Written by Ijeoma UKAZU

Covid-19: Experts advocates innovative ways for contraception availability to women, girls

Family planning experts has called on the federal government to put in place strategies that would make contraception available to women and girls despite the challenges posed by the COVID-19 pandemic.

 

Making this call during a webinar organised by Network of Reproductive Health Journalists, Nigeria, NRHJN, to mark this year’s World Population Day, the former Country Director, Ipas Dr. Ejike Oji laments that the impact of disruptions of services in health facilities would give rise to unplanned, unwanted pregnancies and unsafe abortion.

 

Oji said, "we need to develop strategies to live with the virus pending the discovery of vaccine. We need to develop other ways of offering family planning services to women and girls. The use of technology is being canvassed and the use of motor cycles to supply commodities to women."

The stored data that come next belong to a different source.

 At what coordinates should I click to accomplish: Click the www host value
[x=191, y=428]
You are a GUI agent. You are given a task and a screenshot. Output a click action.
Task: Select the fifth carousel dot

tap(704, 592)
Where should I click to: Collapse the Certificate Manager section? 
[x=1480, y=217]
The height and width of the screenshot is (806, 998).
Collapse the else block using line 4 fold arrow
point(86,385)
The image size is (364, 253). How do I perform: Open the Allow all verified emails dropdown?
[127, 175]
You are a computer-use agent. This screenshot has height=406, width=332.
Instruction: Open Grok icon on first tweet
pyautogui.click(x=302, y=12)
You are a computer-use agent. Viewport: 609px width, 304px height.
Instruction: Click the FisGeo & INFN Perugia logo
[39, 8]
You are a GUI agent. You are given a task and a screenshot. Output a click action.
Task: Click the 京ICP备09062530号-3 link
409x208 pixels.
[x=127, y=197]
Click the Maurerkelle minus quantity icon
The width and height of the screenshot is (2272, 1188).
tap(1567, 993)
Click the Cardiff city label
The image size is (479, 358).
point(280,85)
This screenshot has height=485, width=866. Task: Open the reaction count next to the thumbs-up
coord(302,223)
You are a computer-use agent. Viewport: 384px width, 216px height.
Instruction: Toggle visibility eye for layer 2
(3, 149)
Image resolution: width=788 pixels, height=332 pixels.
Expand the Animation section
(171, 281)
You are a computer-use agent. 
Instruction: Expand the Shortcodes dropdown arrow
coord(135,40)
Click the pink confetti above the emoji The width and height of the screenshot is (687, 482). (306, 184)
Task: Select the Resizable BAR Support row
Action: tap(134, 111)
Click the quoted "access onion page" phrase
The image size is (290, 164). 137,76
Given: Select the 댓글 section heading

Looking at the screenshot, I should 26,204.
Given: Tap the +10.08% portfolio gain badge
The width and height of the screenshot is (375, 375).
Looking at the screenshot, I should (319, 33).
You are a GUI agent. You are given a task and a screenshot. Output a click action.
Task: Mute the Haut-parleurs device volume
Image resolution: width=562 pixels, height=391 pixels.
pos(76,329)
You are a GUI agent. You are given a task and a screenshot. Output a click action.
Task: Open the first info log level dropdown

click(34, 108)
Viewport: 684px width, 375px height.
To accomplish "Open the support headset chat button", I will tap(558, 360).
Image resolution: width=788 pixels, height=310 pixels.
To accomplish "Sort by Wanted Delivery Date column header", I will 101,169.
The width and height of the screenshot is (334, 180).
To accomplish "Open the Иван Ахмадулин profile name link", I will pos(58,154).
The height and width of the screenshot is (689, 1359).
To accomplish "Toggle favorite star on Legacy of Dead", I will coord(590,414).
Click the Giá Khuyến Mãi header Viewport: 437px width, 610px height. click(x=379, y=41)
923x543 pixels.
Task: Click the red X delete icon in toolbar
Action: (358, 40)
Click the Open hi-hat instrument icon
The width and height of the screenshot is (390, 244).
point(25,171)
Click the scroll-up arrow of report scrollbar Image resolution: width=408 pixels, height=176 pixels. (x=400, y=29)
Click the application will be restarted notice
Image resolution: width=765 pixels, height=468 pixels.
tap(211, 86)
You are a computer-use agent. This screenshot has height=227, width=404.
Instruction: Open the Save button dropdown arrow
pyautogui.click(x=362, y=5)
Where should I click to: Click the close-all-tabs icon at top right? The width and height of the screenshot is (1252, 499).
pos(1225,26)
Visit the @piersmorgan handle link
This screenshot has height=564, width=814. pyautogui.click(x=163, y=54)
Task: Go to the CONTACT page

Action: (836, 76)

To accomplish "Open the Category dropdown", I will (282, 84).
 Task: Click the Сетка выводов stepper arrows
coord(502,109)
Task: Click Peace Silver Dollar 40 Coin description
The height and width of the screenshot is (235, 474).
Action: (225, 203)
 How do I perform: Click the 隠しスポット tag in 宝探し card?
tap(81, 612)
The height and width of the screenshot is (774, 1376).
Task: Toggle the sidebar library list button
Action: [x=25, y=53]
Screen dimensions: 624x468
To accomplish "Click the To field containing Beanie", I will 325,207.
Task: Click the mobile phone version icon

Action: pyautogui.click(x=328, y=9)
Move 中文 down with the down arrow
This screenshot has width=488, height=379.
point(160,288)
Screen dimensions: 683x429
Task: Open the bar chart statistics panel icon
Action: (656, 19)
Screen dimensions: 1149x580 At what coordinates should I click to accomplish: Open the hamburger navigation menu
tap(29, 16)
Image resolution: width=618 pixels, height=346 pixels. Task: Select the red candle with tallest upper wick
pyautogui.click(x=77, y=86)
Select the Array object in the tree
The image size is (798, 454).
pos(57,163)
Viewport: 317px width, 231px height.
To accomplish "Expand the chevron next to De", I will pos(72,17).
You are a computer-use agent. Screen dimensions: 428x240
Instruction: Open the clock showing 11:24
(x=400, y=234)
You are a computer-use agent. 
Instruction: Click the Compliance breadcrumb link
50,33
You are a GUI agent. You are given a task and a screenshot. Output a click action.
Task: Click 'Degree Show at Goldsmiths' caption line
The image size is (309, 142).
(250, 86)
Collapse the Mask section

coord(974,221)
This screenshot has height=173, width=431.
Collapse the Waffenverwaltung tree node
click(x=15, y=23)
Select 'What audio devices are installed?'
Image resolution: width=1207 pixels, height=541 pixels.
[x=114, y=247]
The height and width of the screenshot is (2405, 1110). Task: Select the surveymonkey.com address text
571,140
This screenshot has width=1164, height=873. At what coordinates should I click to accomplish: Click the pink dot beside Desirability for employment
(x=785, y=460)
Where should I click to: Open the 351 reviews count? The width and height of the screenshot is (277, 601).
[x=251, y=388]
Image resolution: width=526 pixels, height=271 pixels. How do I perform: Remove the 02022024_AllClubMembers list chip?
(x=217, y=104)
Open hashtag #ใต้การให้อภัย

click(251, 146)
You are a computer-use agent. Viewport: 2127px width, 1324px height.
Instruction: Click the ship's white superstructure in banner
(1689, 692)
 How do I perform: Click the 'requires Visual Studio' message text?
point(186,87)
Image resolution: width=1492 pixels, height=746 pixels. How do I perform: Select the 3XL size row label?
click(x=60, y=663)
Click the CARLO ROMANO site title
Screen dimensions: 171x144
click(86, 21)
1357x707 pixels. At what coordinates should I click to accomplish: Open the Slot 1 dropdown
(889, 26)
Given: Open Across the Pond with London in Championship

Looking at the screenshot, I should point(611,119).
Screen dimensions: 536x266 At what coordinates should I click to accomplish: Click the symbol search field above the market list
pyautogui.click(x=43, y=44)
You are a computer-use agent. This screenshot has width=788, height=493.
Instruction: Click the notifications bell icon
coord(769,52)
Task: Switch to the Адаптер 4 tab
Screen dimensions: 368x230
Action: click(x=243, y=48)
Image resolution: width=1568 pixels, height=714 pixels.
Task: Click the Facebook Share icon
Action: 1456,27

Commenting on funding, he said that, the pandemic has posed some challenges as most state governments had passed their budget before the pandemic struck, adding that the opportunity cost of the pandemic is huge and will affect women’s health and rights.

 

Oji however added that, Nigeria needs to reduce the rate of COVID-19 transmission and hospitalization to avoid overwhelming the health care system.

 

Also speaking during the webinar, the Assistant Representative and Lagos State coordinator, United Nations Population Fund  UNFPA UNFPA, Dr Omolaso Omosehin stated that, " the lockdown and   unavailability of contraceptive and other health need may give rise to increase in unsafe abortion and eventual loss of lives."

 

He added that one of the major problem is the delay in the distribution of commodities during the lockdown. Also, resulted in many women and girls are being afraid of going to the hospital to access care.

 

He noted that from UNFPA’s study, more than 47 million women could lose access to contraception in 114 low and middle income countries owing to disruptions to health services occasioned by the multiple impacts of the pandemic.

 

Omosehin said, according to the study, this lack of access to family planning services could lead to seven million unintended pregnancies in the coming months.

 

Also speaking on COVID-19 pandemic, he advised that, "we should not underrate the pandemic. It is our responsibility to do our best and adhere to recommended precautionary measures."